Poor Performance and Recognition

sanjit.roopra · January 14, 2015, 11:02am

Hi,

We are currently evaluating OCR libraries and from an API perspective Aspose did a really good job.
But we have troubles on our samples with speed and recognition of characters.

Initally the data has white characters and black background. With this actually nothing was recognized. We had to invert the images to get a white background and black characters. That helped a bit. Then we increased the size of the image and the dpi which also helped until we have similar results as with other OCR libraries.

But speed is really bad. 6 seconds for the image when it has the resolution 2040x324. Other libs do the same in < 1 second.
It is a Java library problem?
Also are there parameters to tweak here a little bit?

Currently I have the following setup:
ILanguage language = Language.load( “english” );
ocr.getLanguages().addLanguage( language );
ocr.getConfig().setDetectTextRegions(true);
ocr.getConfig().setRemoveNonText( true );
ocr.getConfig().setDetectReadingOrder( false );

The image does not contain meaningful sentences but rather names and numbers. I know you will ask for a sample but the current sample contains patient information which I am not allowed to put on the web. If really needed I will need to find another sample without sensitive data but maybe you know already about that or a similar issue.

Thanks.

babar.raza · January 15, 2015, 12:01am

Hi Sanjit,

Thank you for considering Aspose APIs, and welcome to Aspose.OCR support forum.

First of all, in cases where performance has to be evaluated, we certainly need a sample from your end so we may cross-reference your ratings with ours and try to tweak the configurations in order to get better results. You may send us the sample image via a private email. Please use the Contact button on the post window to send an email to babar.raza and attach your sample to it.

Please note, Aspose.OCR for .NET is two versions ahead of Java release therefore the .NET version of the API is better in every way at the moment. Moreover, .NET version of the API has stopped using the resource archive for the OCR process because the archive has been embedded in the assembly it self. Due to this reason, .NET version of the API would be much better in the performance as it does not have to load and decompress the resources. The aforesaid changes will be available in Java version of the API with its next release, that is scheduled in the last quarter of February 2015.

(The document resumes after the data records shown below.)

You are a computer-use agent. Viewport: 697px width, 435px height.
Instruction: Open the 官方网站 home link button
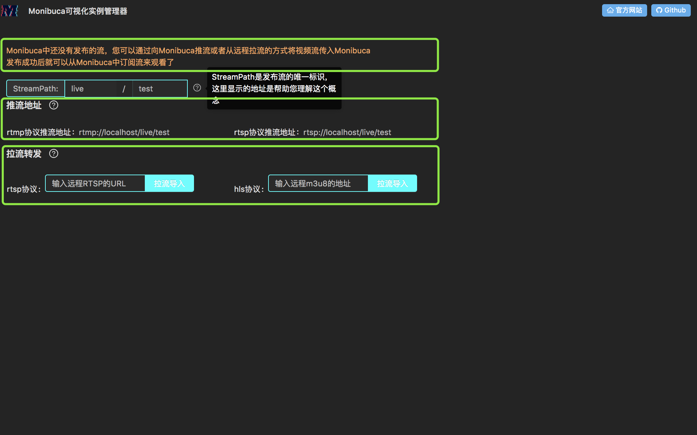(x=624, y=10)
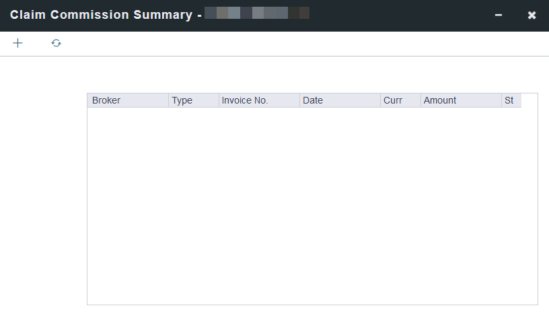Click the Type column header

click(x=182, y=100)
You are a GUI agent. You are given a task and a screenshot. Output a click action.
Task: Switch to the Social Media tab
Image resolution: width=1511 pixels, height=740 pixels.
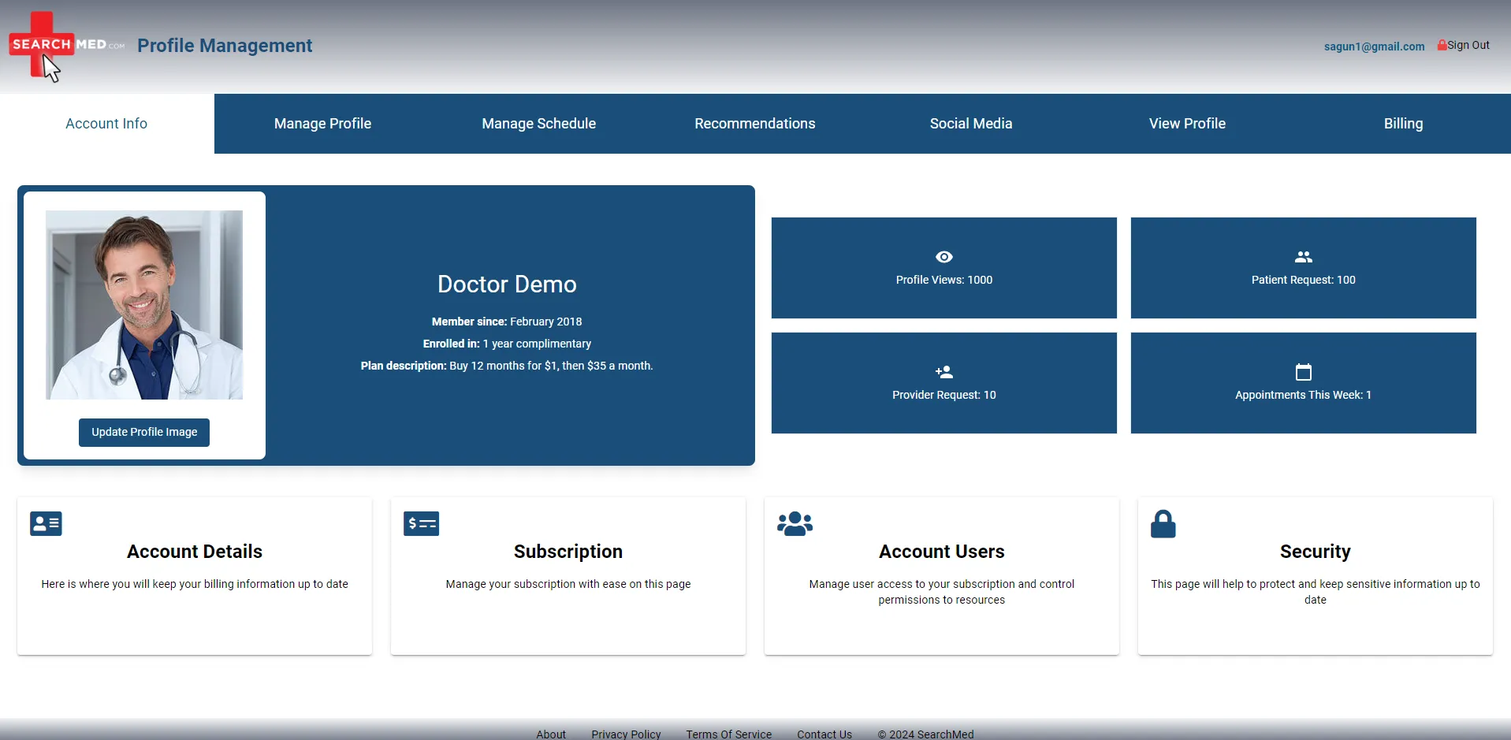click(971, 123)
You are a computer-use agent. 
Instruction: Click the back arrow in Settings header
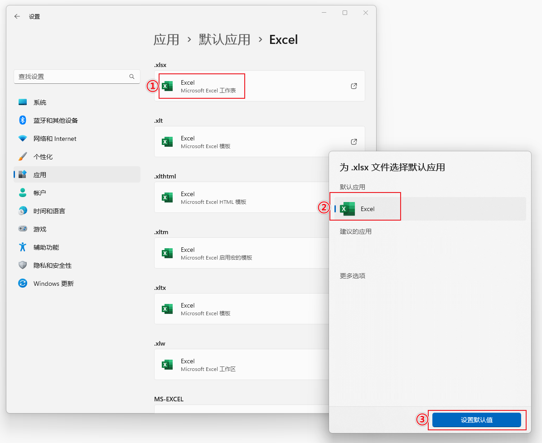(x=17, y=16)
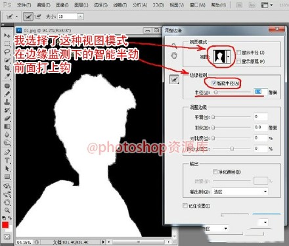The width and height of the screenshot is (289, 246).
Task: Expand the 输出到 output dropdown
Action: click(240, 191)
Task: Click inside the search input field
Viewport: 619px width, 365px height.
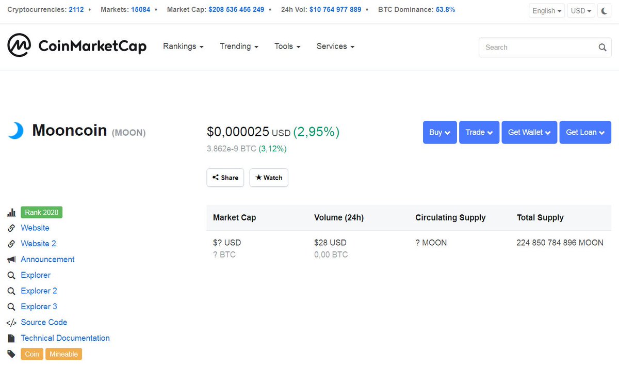Action: click(x=536, y=47)
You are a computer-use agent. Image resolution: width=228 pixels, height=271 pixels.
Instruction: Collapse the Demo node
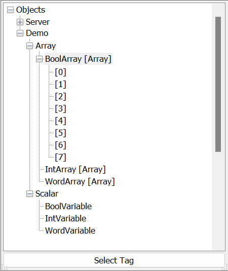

Regarding the possible tweaks, please check the detailed articles on different OcrEngine configurations and their effects on the OCR process. Among many configurations, the Detect Reading Order can cause major performance degradation if set to true where the source image has many textual blocks on the image. As you have already set this property to false therefore the performance degradation may not be due to this property.